- Task description: Copy the material below exactly, but only from the line with "Task: Click the Start" onward, the final line included.

Segment Open

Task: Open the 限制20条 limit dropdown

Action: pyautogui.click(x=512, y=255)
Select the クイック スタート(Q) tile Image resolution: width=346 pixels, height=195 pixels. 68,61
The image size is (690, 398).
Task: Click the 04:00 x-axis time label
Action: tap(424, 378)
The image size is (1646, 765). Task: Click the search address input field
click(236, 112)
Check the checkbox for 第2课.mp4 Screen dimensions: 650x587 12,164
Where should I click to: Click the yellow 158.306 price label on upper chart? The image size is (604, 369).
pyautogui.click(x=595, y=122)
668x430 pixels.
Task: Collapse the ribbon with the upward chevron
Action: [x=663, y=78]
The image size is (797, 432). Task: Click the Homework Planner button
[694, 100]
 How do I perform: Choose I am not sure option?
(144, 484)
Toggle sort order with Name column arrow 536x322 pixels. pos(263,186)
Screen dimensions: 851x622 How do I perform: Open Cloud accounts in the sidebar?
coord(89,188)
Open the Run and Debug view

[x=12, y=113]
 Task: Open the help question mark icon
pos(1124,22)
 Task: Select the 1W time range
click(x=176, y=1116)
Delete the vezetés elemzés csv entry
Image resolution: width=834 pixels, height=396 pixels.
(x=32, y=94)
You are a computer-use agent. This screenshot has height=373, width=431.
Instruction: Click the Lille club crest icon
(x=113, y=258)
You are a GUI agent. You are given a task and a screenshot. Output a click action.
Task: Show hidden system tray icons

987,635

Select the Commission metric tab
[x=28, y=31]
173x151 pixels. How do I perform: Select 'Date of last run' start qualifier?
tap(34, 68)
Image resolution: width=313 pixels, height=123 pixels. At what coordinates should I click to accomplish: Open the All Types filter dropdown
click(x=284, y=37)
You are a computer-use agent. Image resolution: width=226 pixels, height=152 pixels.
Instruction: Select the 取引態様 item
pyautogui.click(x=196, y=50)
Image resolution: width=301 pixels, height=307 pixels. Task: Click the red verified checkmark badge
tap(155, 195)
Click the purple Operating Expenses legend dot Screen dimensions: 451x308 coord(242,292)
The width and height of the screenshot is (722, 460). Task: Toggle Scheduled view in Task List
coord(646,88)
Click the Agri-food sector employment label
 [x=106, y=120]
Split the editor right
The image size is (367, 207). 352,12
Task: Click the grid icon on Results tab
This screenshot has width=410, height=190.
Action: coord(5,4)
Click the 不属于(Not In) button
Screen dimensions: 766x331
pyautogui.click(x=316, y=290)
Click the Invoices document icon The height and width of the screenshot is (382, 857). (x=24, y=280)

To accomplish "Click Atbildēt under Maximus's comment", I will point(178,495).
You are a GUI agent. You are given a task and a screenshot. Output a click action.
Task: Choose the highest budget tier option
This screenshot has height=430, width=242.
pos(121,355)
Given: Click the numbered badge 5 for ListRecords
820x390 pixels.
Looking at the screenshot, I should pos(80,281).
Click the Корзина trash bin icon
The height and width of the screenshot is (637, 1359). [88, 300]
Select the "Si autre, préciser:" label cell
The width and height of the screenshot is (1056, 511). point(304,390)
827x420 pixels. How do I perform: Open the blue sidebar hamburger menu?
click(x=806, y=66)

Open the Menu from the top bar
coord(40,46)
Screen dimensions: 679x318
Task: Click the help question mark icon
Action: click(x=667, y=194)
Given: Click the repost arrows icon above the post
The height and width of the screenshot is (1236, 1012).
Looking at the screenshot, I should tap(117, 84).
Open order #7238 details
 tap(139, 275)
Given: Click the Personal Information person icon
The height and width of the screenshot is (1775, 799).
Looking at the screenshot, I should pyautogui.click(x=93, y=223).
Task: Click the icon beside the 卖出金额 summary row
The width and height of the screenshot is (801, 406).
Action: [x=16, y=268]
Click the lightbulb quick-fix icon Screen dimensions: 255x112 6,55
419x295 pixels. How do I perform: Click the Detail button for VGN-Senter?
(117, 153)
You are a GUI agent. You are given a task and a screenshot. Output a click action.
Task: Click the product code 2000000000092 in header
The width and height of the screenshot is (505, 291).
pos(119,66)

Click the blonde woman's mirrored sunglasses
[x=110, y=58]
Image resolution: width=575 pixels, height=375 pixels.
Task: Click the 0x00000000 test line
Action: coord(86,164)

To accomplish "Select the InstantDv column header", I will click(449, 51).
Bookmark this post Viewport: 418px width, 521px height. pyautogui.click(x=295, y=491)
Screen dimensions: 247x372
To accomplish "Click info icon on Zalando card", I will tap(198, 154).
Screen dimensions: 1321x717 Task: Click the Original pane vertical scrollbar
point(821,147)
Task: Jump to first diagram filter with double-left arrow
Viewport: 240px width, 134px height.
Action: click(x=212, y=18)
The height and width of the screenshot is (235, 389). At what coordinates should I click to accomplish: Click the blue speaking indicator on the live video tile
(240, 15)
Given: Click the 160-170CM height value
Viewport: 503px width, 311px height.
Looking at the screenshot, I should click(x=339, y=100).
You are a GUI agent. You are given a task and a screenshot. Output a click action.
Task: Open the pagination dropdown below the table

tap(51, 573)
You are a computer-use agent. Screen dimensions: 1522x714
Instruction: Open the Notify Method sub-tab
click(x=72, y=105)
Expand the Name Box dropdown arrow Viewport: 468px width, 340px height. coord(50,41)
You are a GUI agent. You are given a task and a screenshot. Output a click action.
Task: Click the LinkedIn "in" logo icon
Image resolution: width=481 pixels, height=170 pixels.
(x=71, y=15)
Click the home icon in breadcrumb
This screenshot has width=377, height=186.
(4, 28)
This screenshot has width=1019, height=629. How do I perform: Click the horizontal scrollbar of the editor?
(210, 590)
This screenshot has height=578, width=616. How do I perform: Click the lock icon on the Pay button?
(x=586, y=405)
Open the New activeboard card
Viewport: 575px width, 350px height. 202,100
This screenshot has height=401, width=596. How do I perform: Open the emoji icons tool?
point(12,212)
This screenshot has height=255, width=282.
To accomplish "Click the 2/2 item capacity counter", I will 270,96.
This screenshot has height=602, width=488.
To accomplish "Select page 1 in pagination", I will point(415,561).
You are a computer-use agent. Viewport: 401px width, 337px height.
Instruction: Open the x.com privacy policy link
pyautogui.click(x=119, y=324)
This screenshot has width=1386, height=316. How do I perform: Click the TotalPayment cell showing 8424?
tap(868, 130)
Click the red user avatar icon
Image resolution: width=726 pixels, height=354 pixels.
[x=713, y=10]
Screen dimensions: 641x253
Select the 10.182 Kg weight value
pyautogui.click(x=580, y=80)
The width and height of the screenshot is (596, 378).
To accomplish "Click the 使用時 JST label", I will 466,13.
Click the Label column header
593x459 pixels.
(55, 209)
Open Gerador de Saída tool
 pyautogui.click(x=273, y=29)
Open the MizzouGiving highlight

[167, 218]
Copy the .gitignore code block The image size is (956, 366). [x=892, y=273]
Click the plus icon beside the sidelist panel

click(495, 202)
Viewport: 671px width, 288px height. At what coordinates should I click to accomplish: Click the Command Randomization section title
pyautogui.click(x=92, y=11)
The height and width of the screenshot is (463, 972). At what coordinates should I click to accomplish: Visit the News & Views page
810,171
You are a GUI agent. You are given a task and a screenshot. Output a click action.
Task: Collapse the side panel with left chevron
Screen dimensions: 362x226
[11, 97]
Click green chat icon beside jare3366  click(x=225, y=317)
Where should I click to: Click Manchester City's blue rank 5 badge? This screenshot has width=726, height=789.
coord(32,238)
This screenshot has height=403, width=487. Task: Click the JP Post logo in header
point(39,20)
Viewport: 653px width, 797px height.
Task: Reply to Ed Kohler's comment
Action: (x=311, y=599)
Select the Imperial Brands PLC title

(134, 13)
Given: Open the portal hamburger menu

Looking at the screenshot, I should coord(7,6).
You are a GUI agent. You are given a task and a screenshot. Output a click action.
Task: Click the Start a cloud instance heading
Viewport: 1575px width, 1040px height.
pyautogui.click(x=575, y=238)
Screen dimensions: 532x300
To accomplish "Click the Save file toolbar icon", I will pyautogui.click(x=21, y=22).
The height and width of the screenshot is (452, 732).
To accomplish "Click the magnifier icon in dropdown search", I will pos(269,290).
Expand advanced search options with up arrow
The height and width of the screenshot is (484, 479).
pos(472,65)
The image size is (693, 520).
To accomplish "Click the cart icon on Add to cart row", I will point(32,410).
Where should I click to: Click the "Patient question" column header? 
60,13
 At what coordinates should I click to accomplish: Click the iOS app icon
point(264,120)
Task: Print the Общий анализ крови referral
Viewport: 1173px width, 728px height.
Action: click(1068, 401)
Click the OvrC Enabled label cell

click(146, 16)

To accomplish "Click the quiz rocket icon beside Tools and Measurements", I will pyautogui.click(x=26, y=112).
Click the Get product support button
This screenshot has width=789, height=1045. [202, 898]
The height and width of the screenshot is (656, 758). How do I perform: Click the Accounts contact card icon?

Segment Closed

- Answer for this exercise:
Task: Click the Start a cloud instance heading
Viewport: 1575px width, 1040px height.
pyautogui.click(x=575, y=238)
Screen dimensions: 532x300
To accomplish "Click the Save file toolbar icon", I will pyautogui.click(x=21, y=22).
The height and width of the screenshot is (452, 732).
To accomplish "Click the magnifier icon in dropdown search", I will pos(269,290).
Expand advanced search options with up arrow
The height and width of the screenshot is (484, 479).
pos(472,65)
The image size is (693, 520).
To accomplish "Click the cart icon on Add to cart row", I will point(32,410).
Where should I click to: Click the "Patient question" column header? 
60,13
 At what coordinates should I click to accomplish: Click the iOS app icon
point(264,120)
Task: Print the Общий анализ крови referral
Viewport: 1173px width, 728px height.
Action: click(1068, 401)
Click the OvrC Enabled label cell

click(146, 16)

To accomplish "Click the quiz rocket icon beside Tools and Measurements", I will pyautogui.click(x=26, y=112).
Click the Get product support button
This screenshot has width=789, height=1045. [202, 898]
The height and width of the screenshot is (656, 758). How do I perform: Click the Accounts contact card icon?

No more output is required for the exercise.